Referring to the Taylor Swift-VMAs incident that started the war of words, Kanye said he's suffered enough: 

"People was fine with me being everyone's punching bag for about five years. This is the person we love to hate, so if you want to distract people from everything that's going on [...] just say you hate Kanye and there's going be 30 other people who say they hate Kanye. That was kind of my position in culture and he kind of used that too. 'Oh, he's a jackass,' because that's how the world felt."

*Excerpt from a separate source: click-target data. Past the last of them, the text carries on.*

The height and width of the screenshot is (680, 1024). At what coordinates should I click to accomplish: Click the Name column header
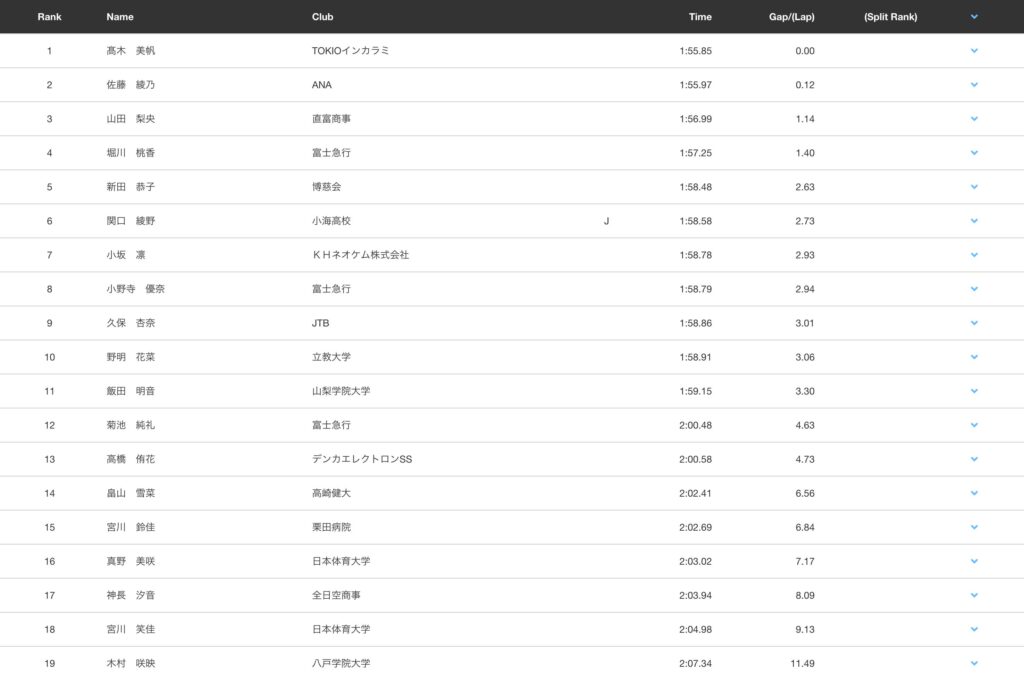click(x=120, y=17)
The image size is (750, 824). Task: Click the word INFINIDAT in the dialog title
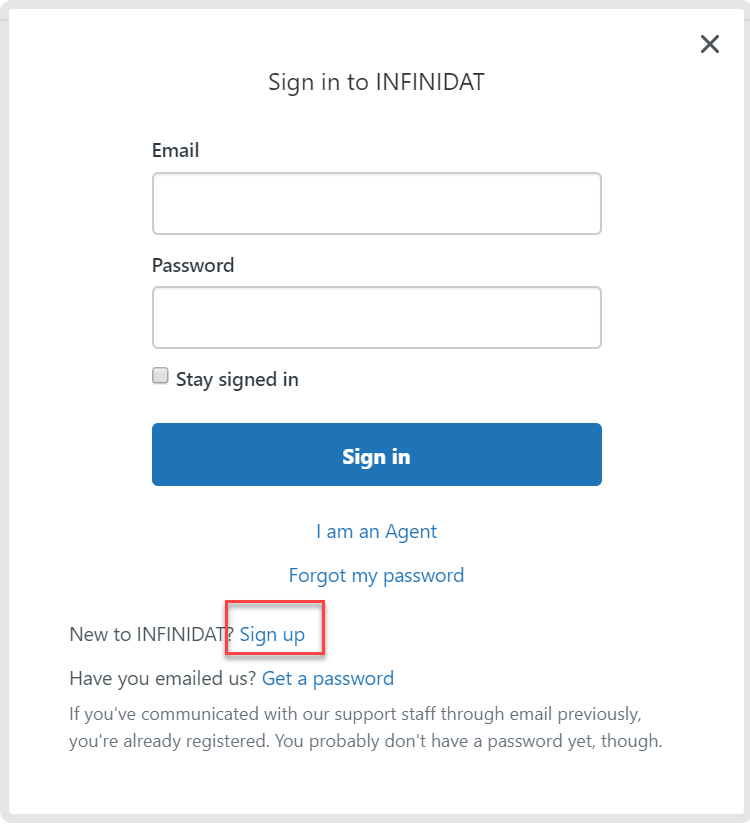click(430, 82)
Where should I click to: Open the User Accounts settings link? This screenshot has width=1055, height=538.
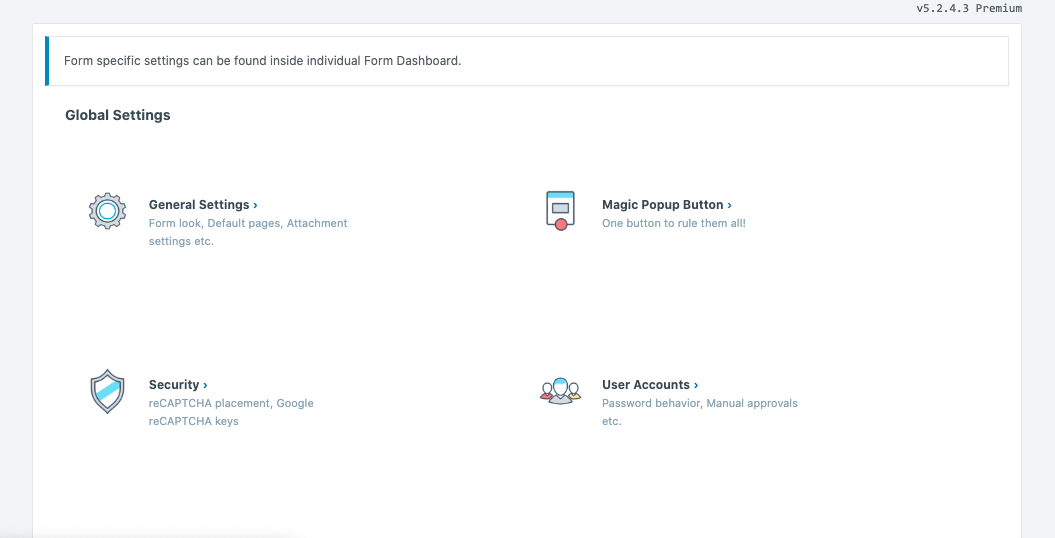click(645, 385)
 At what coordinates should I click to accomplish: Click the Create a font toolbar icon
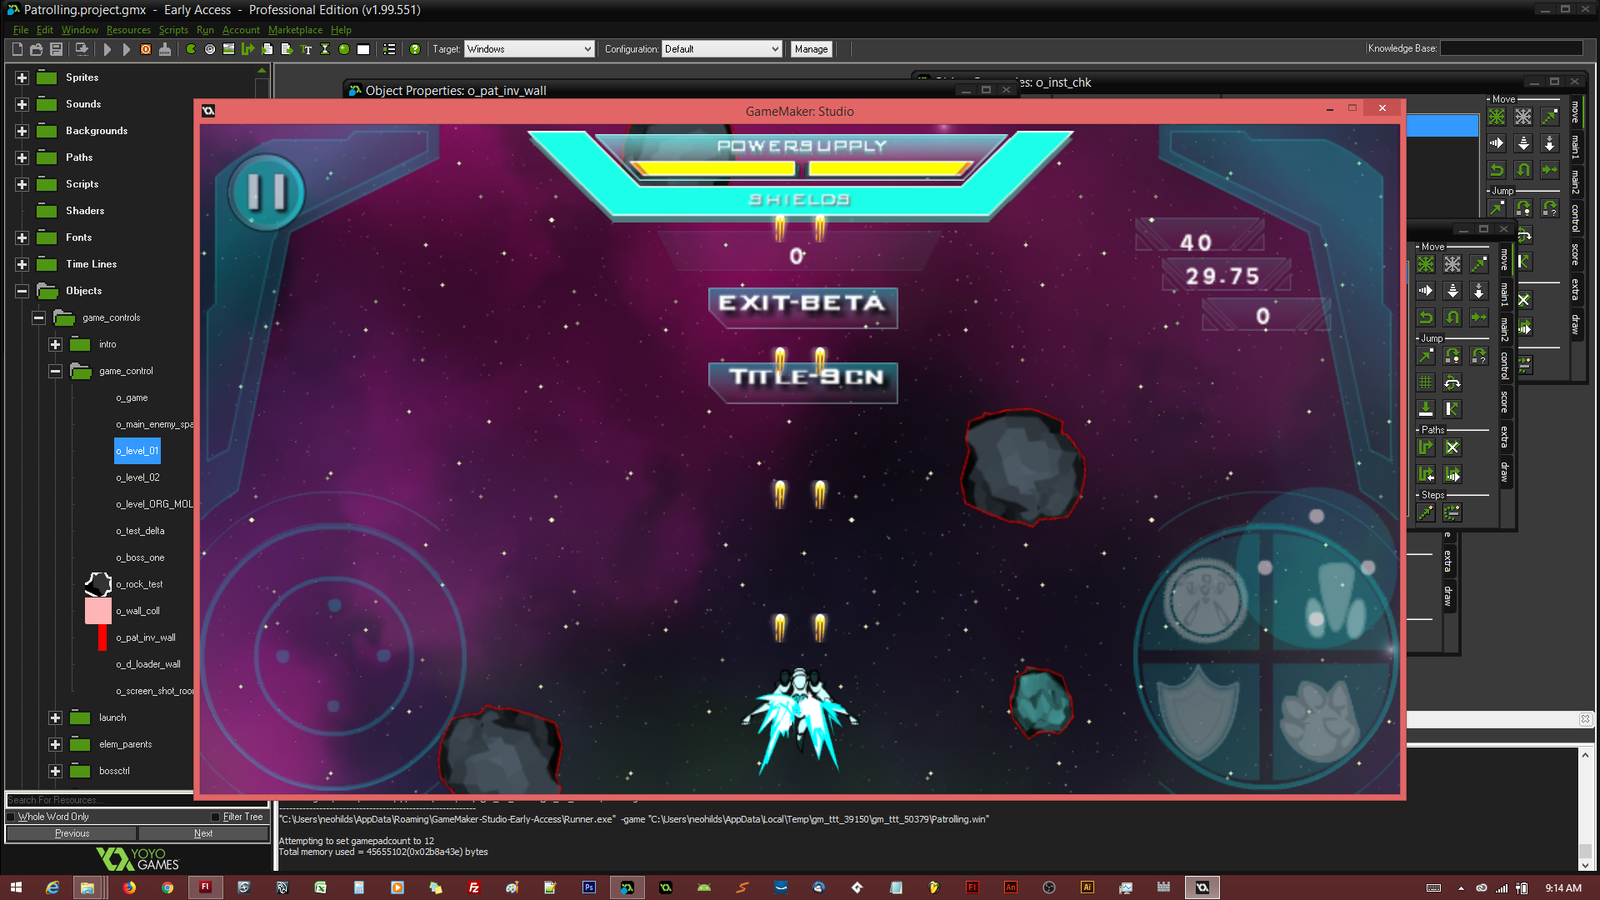[306, 49]
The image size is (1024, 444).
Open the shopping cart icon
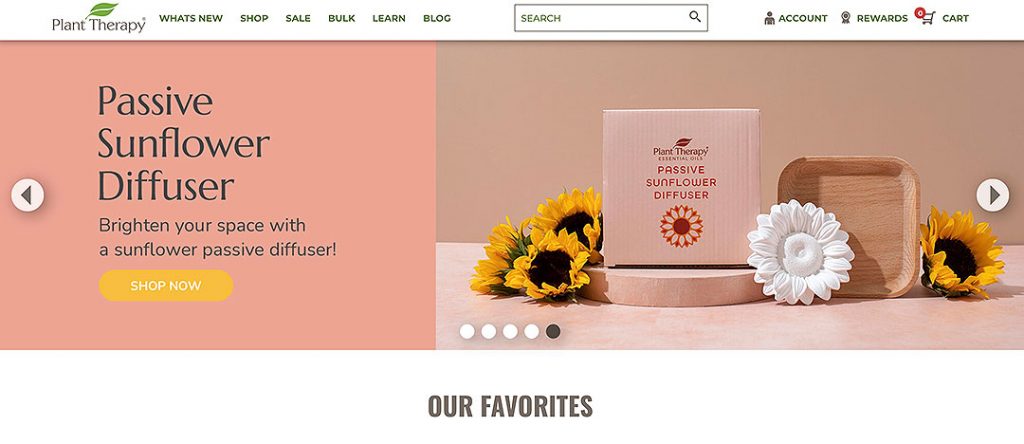928,18
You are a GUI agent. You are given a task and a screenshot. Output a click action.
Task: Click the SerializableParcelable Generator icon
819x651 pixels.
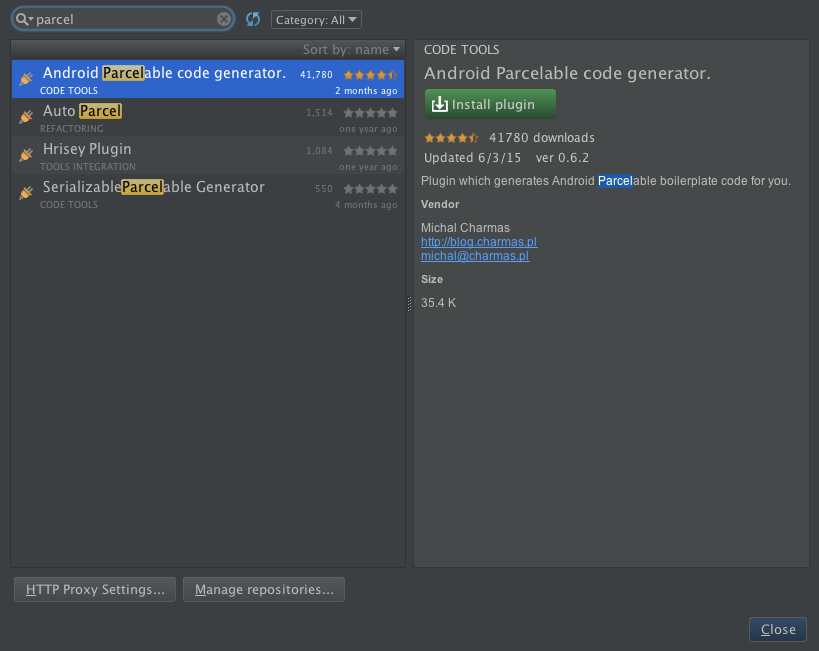tap(24, 193)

Watch the Obama snippet below. In two other videos, here and here, West talks about his early rap influences, the Yeezus tour and being a "creative genius."
 
Creativity was the primary theme of West's talk on Sunday night (Nov. 17) at Harvard University, where he visited architecture students in the Graduate School of Design. Excerpts of the full transcript, available here, include:
 
"And I know that there's more creativity to happen. And I know that there's traditionalists that hold back the good thoughts and there's people in offices that stop the creative people, and [who] are intimidated by actual good ideas."
 
West offered the students tickets to his newly resumed Yeezus tour, which hit Philadelphia on Saturday night (Nov. 16) after a series of cancelled and postponed dates. On Oct. 19, a truck accident damaged the elaborate set, which includes a 60-foot circular LED screen and fake mountain.
 
New York Magazine talked to the tour’s production designer, John McGuire, who revealed that the show was a risk even before the equipment was damaged: "I tried to convince him to do other things. But Kanye wanted a 60-foot screen, so we had to build him a 60-foot screen," McGuire said. McGuire's team rebuilt the set in ten days.